U. S. passport applications will no longer ask for “mother” and “father.” Instead, they will ask for “parent one” and “parent two.” From the Washington Post:
Goodbye, Mom and Dad. Hello, Parent One and Parent Two.
The State Department has decided to make U.S. passport application forms “gender neutral” by removing references to mother and father, officials said, in favor of language that describes one’s parentage somewhat less tenderly.
The change is “in recognition of different types of families,” according to a statement issued just before Christmas that drew widespread attention Friday after a Fox News report.
The announcement of the change was buried at the end of a Dec. 22 news release, titled “Consular Report of Birth Abroad Certificate Improvements,” that highlighted unrelated security changes.

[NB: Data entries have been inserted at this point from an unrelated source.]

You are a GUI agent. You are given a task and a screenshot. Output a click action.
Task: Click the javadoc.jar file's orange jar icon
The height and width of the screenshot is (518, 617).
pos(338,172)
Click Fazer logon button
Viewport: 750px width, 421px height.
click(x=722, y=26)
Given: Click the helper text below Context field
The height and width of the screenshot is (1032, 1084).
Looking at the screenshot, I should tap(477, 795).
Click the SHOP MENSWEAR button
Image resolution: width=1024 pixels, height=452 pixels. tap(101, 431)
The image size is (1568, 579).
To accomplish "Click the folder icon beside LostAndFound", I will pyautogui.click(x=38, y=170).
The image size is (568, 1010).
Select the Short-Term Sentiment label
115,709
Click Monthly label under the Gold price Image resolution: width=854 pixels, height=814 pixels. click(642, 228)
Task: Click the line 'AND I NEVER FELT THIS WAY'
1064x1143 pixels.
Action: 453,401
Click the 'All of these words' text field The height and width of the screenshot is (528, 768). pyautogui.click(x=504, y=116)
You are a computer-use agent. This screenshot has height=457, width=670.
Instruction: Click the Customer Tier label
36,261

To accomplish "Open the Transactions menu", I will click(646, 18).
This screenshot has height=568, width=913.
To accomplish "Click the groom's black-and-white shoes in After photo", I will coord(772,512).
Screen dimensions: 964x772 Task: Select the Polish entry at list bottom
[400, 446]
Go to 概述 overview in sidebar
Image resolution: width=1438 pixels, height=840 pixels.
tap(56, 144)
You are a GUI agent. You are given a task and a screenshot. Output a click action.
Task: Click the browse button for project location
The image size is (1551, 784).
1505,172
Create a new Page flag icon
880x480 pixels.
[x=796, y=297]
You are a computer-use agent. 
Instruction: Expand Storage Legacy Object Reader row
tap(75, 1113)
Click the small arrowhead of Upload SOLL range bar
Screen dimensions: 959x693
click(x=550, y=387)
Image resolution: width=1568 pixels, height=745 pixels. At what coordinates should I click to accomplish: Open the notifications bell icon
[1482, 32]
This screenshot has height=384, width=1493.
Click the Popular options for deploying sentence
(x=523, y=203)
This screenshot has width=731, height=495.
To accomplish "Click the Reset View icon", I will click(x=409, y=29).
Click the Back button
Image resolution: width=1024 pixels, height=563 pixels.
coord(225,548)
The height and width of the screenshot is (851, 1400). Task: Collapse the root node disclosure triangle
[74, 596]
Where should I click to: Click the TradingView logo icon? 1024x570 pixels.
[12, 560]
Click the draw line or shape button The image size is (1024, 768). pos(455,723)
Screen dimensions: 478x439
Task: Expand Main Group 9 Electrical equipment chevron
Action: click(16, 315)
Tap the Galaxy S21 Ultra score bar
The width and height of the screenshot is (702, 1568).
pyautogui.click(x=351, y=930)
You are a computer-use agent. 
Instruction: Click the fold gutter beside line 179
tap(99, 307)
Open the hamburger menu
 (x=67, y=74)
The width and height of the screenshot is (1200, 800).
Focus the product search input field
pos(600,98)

The new policy is a win for gay rights groups, a vocal and financially generous Democratic voting bloc that has pushed for the change since Barack Obama began his presidential transition in late 2008. The decision follows last month’s vote to end the military’s “don’t ask, don’t tell” policy, which gay leaders consider one of their biggest victories in years.
First of all, every human being does, in fact, have a female mother and a male father, whether they are married to each other or not. Since citizenship is established by the place of biological birth, surely “father” and “mother” is relevant on a passport. But beyond that, what do we learn from this “victory” about the agenda of gay rights groups?
UPDATE: Secretary of State Hillary Clinton has ordered that “mother” and “father” be retained along with the new wording. The forms will call for “mother or parent 1” and “father or parent 2.”